Türkiye Cumhuriyeti'nin hükümet sistemi son zamanlarda birçok güncel çalışmanın konusunu oluşturmuştur. 2007 yılında Anayasa'da yapılan değişiklik ile birlikte Türkiye Cumhuriyeti'nin hükümet sisteminin kendine özgü bir yarı başkanlık sistemi görünümü kazanmış olmasıyla başkanlık sistemi ile ilgili tartışmaların sayısının arttığı gözlemlenmektedir. Yürütme organı orijinli bu tartışmalar devam ederken maalesef yasama organı ile ilgili olarak halen devam etmekte olan ve her geçen gün daha da çeşitlenen sorunlar gözlerden uzakta kalmıştır.
Fakat 21. Yüzyıl'da artık hangi hükümet sistemini benimsemiş olursa olsun modern devletlerde neredeyse vazgeçilmez bir kurum haline gelen ve halkın temsilinin sağlandığı kurumlar olan yasama meclislerinin önemi günden güne artmaktadır. Demokratikliği tartışmalı olsa da hemen her rejim için biçimsel de olsa seçimle iş başına gelen yasama meclisleri meşruiyeti sağlamanın bir gereği olarak kabul edilmektedir.

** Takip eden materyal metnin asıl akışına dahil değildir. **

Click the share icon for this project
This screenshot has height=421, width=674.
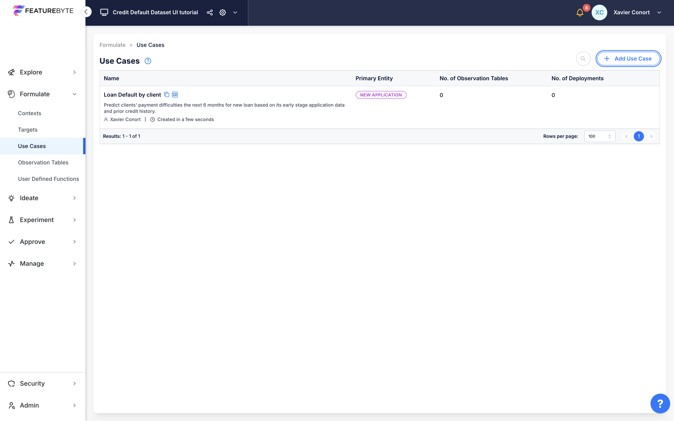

Bu sebeple bir devletin hükümet sistemi ve yürütme organının uygulamaları Anayasa değişiklikleri veya hükümetlerin el değiştirmesi ile farklılaşabilse de çok uzun süreçlerde ortaya çıkan köklü gelenekler ile yaşayan yasama meclisleri çok sağlam temeller üzerine bina edilmeleri ve titizlikle incelenmesi gereken kurumlardır.